All of lore.kernel.org
 help / color / mirror / Atom feed
From: Filipe Manana <fdmanana@gmail.com>
To: Qu Wenruo <quwenruo.btrfs@gmx.com>
Cc: Filipe Manana <fdmanana@suse.com>, David Sterba <dsterba@suse.cz>,
	Chris Mason <clm@fb.com>, Josef Bacik <jbacik@fb.com>,
	"linux-btrfs@vger.kernel.org" <linux-btrfs@vger.kernel.org>
Subject: Re: Btrfs send to send out metadata and data separately
Date: Mon, 1 Aug 2016 19:00:51 +0100	[thread overview]
Message-ID: <CAL3q7H6Wo85Z8KV1m8JNrZALOVO+KhXo8AP2vy3X_XN4BsNySQ@mail.gmail.com> (raw)

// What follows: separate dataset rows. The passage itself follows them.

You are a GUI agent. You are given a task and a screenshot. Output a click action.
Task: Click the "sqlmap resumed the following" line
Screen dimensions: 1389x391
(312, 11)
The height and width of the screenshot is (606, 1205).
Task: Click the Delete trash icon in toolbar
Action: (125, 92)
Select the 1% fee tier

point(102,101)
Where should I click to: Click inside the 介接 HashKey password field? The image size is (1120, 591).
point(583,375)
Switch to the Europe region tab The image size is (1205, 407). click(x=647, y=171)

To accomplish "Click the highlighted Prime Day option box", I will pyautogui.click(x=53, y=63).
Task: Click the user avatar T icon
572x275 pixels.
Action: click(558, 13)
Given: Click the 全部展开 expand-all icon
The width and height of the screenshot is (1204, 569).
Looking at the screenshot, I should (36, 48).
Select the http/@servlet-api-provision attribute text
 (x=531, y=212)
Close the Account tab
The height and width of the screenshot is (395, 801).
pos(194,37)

In-Reply-To: <07e7aea4-ebc7-1c47-34fb-daaae42ab245@gmx.com>

On Fri, Jul 29, 2016 at 1:40 PM, Qu Wenruo <quwenruo.btrfs@gmx.com> wrote:
> Hi Filipe, and maintainers,
>
> I'm recently working on the root fix to free send from calling backref walk.
>
> My current idea is to send data and metadata separately, and only do clone
> detection inside the send subvolume.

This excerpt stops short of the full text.